Mondays are exhausting. A fun weekend, a rough re-entry to the workweek, and the last thing anyone wants to do at the end of it is to think about what to eat for dinner. Certainly spending a great deal of time or money acquiring food is not appealing when all you want to do is shovel it down and watch a football game or even just slip into bed early. Well, worry not, because this list takes the hard decisions out of the equation by rounding up the top places to grab quick, easy, and most of all, cheap eats on a Monday night in Seattle.
5) Hidden in plain sight next door to one of Seattle's best-known Vietnamese restaurants, Vietnam House brings authentic food to a bustling ID strip mall. With none of the glitz, glamour, or cocktail lists of neighboring Tamarind Tree, it also has none of the lines or the prices. What Vietnam House does have is Vietnamese classics like lotus root salad, and claypot fish, along with service that is prompt, helpful, and always sets down the beers with a smile.
4) The décor is seemingly unchanged from the 70's at the Wedgwood Broiler, and the prices are nearly as steady. Sure, it's a little strange (though exceedingly charming) that there are still Cheez-its and sliced salami on your dinner salad. But the salad is free on the side of your $8.25 burger--with a patty made in-house from beef the restaurant grinds itself. Or perhaps you'd rather feast on 11 ounces of prime rib for less than $20. Whatever your choice, the prices, the waitresses, and the look of the place all seem stuck somewhere, 30-plus years ago, in the most adorable of ways.
3) You mostly get what you pay for at U:Don: serve yourself at the counter, find a seat, don't try to find a modicum of décor in the bare, modern space. The exception is the food, where you're getting more than your money's worth--especially nice considering you're probably only handing over a fiver. The show-stopping eponymous noodles are expertly made in-house, offering the deep chew that can come only from a freshly crafted noodle.
2) Monday night is oyster night at the Cajun Crawfish. That means this south-end seafood shack puts its already cheap seafood on the bargain block. $12.99 for a dozen raw oysters is a great way to prep the palate for the onslaught of spicy crawfish, crab, or prawns that will come next. Seafood boils are the specialty here, but the low prices on all kinds of preparations--raw, fried, and boiled with the house boom bang sauce--make it always a worthwhile dinner destination.
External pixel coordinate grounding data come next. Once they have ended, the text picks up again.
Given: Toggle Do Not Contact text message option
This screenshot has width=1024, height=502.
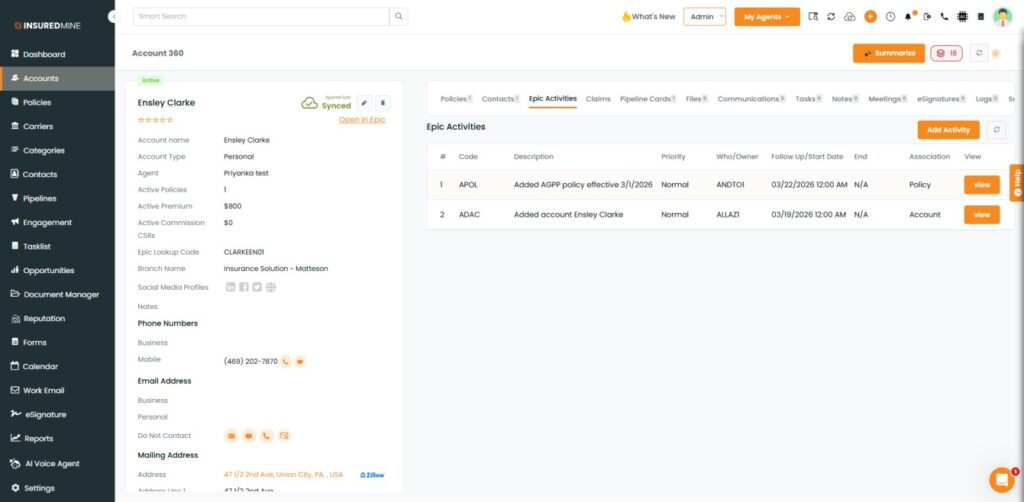Looking at the screenshot, I should [x=248, y=436].
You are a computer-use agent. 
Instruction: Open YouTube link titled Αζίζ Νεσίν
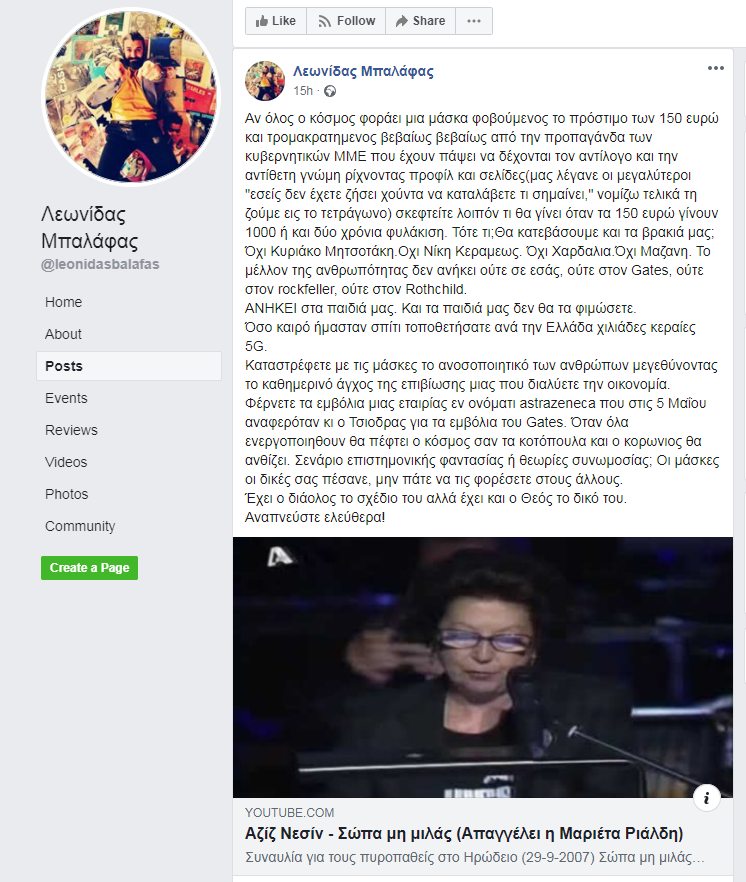pyautogui.click(x=464, y=834)
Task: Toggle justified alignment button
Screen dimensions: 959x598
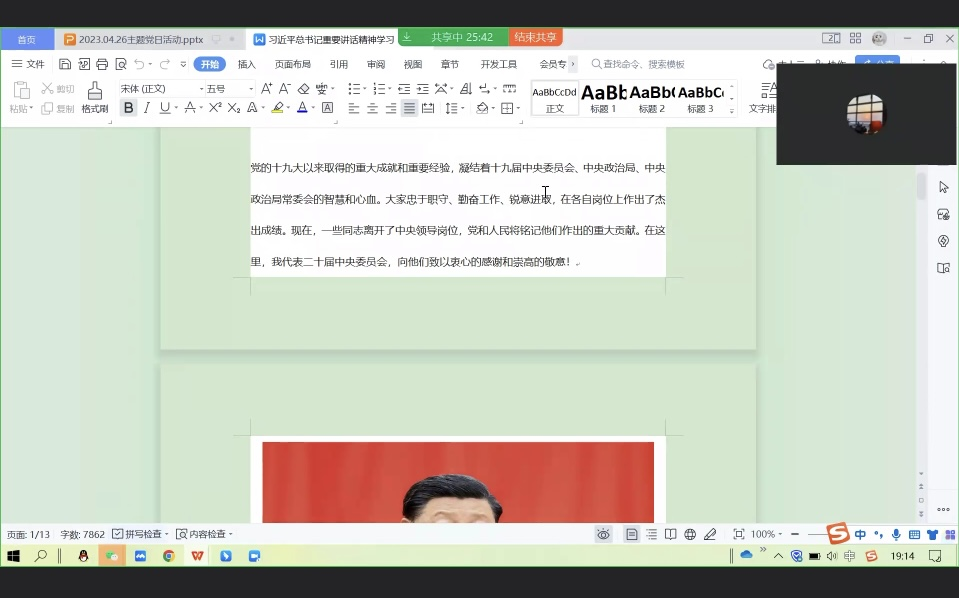Action: [x=409, y=108]
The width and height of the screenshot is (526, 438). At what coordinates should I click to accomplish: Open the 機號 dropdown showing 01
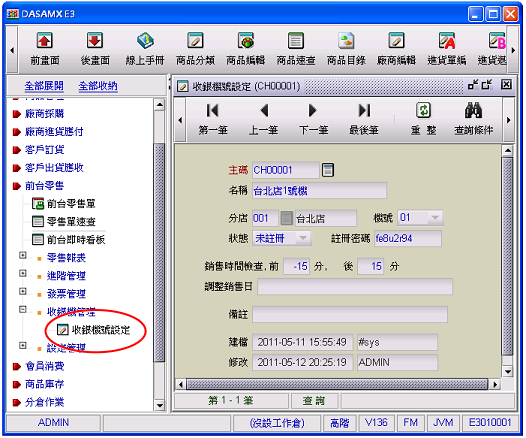[435, 218]
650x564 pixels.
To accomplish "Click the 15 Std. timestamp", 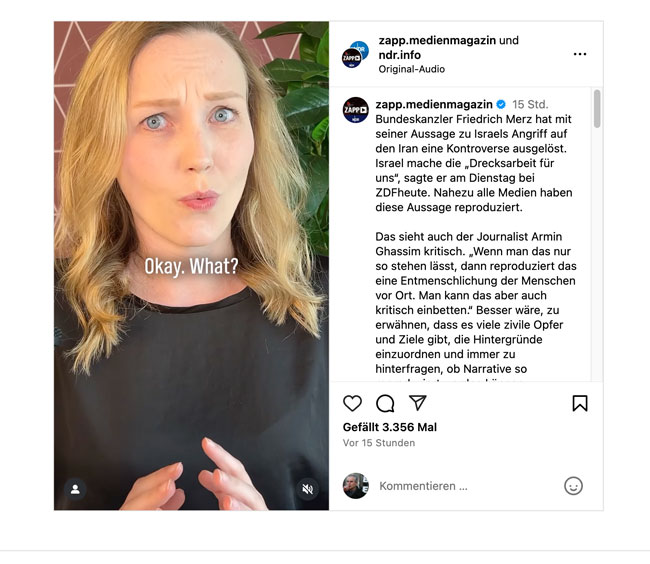I will (x=530, y=104).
1) It's no surprise that some of the best cheap food around is coming out of a convenience store in the U-District. What is far more surprising is that at Chili's Deli & Mart it is freshly made South Indian food that is being churned out. Forget the Doritos and ding-dongs, this place has paratas and goat curries waiting for you. Spicy stews, giant, crêpe-like dosas, and sweet lassi drinks bring a type of Indian food that isn't seen much in the area to this mini-mart façade.